Common approaches involve the utilization of language models trained on medical-specific structured or unstructured data. Examples include the KEBLM[22] based on structured knowledge from UMLS and PubChem, as well as models like PubMedBERT[23] and BioGPT[24]. While these models have demonstrated effectiveness in tasks such as medical question-answering and medical text summarization, they are relatively smaller in scale and scope compared to large language models represented by GPT-3 and LLaMA. As large language models continue to scale up, they are expected to enhance performance significantly. For instance, Yang et al.[25] harnessed over 900 billion tokens of text, including over 820 billion tokens of de-identified clinical text, to develop a large-scale clinical language model named GatorTron—which achieved a performance improvement of 9.5% compared to BioBERT. On the other hand, Lievin et al. [26] employed a fine-tuned large language model and applied concept chain prompts to enhance LLMs' reasoning capabilities in medical question answering.
The leading AI model in the current medical domain, ChatDoctor, is based on a dataset of 100,000 doctor-patient dialogues sourced from online medical consultation platforms. However, it primarily focuses on the English language domain and currently lacks the functionality to provide users with concise medical text summaries. The Chinese medical large language model, BenTsao, integrates both structured and unstructured medical knowledge from the Medical Knowledge Graph (CMeKG) and undergoes supervised fine-tuning. Comparative analysis against LLaMA, Alpaca, and ChatGLM reveals that BenTsao generates responses infused with more reliable medical knowledge. However, its medical knowledge is limited to the field of liver cancer, providing restricted support for general symptoms or diseases in medical interactions.
In contrast to the studies mentioned above, the work proposes MulMed, which will place a greater emphasis on multitasking capabilities. This includes the ability to summarize complex medical texts, address patient inquiries, engage in medical question-answering dialogues, exhibit cross-lingual proficiency, and offer a more comprehensive coverage of medical knowledge. Specifically, as Fig. 1, this work brings the following original contributions:
- We establish a dataset called MulMedData, which integrates more than 300,000 various and intricate data from different sources. Then, based on this dataset we preset a two-step fine-tuned modeling framework that makes the model to have multi-task and cross-language capabilities and demonstrate excellent generalization abilities on two benchmark test sets.

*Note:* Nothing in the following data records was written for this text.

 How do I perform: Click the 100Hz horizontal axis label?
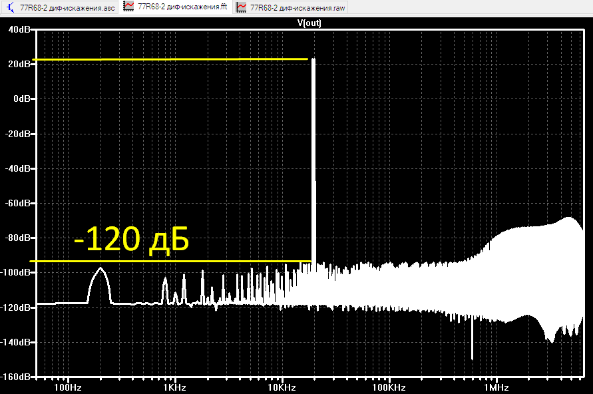pos(68,387)
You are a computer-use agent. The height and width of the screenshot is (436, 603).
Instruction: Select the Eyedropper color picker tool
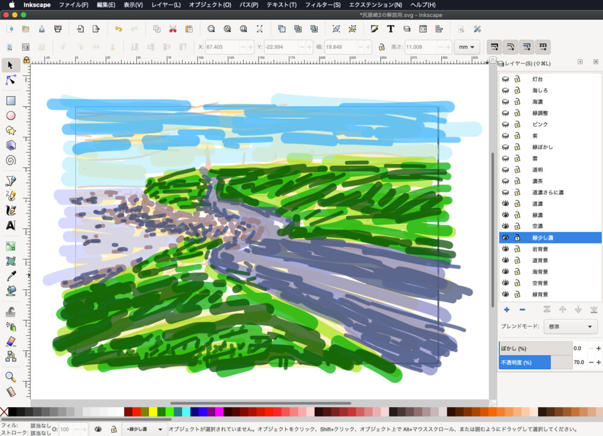click(x=10, y=276)
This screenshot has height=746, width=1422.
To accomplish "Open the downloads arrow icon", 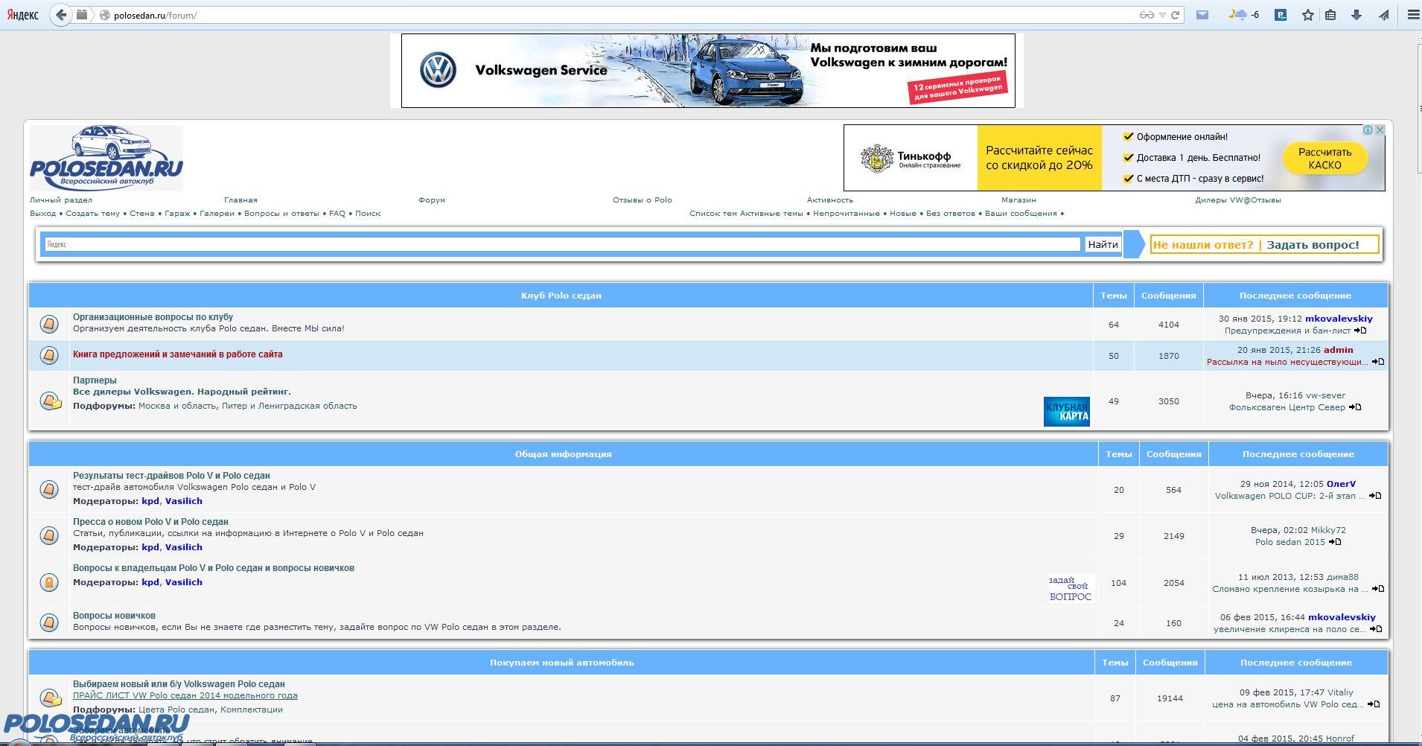I will [x=1356, y=15].
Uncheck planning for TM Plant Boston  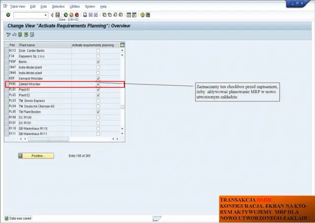point(98,112)
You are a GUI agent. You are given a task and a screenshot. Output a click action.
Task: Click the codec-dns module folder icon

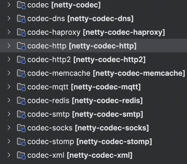point(21,19)
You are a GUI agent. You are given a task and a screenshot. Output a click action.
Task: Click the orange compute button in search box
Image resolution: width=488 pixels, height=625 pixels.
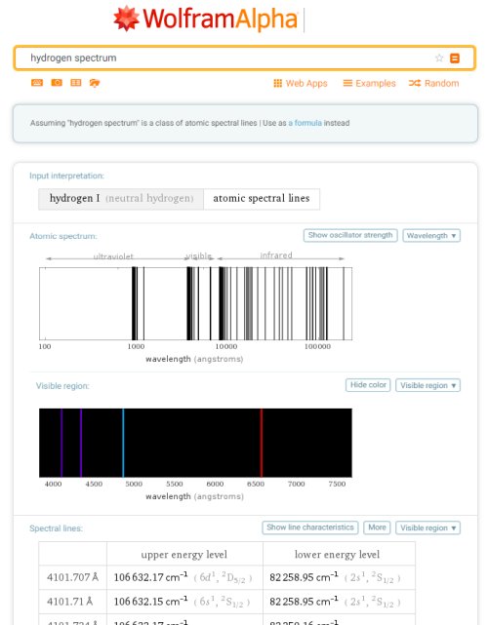point(455,59)
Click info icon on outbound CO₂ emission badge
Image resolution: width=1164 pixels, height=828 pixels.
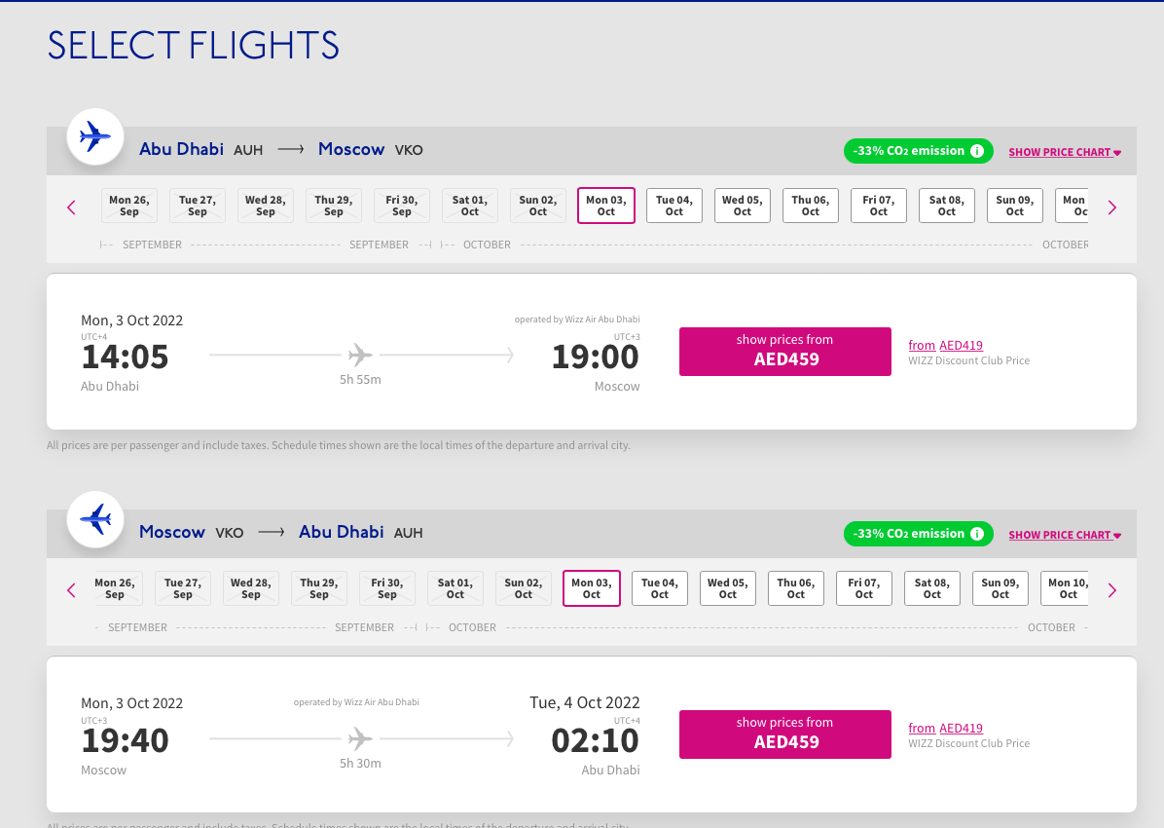click(x=977, y=151)
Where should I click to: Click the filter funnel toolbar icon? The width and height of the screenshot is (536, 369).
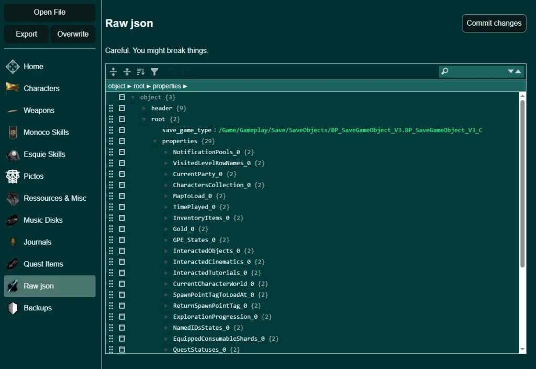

- We introduce instruction prompt design for aligning LLMs to the special medical context terms. The fine-tuned model demonstrates a level of human empathy, particularly in the context of doctor-patient consultations.
- We propose a medical ethics framework to assist in evaluating the feasibility of applications for medical models, which consider information security, etiology explainability, user guidance.
Figure 1 Overview of our contributions. We curated MulMedData, a large-scale, multi-source dataset that encompasses medical Q&A and text summarization in both Chinese and English. On MulMedData, We performed a two-step fine-tuning process based on the foundational model and developed our model MulMed through prompt design. MulMed outperformed the state-of-the-art results on iCliniq and haodf, and also performed commendably in the evaluation of our proposed SIH ethical framework for medical applications. Additionally, the prompt design has imbued our model's responses with greater compassion and humanistic care.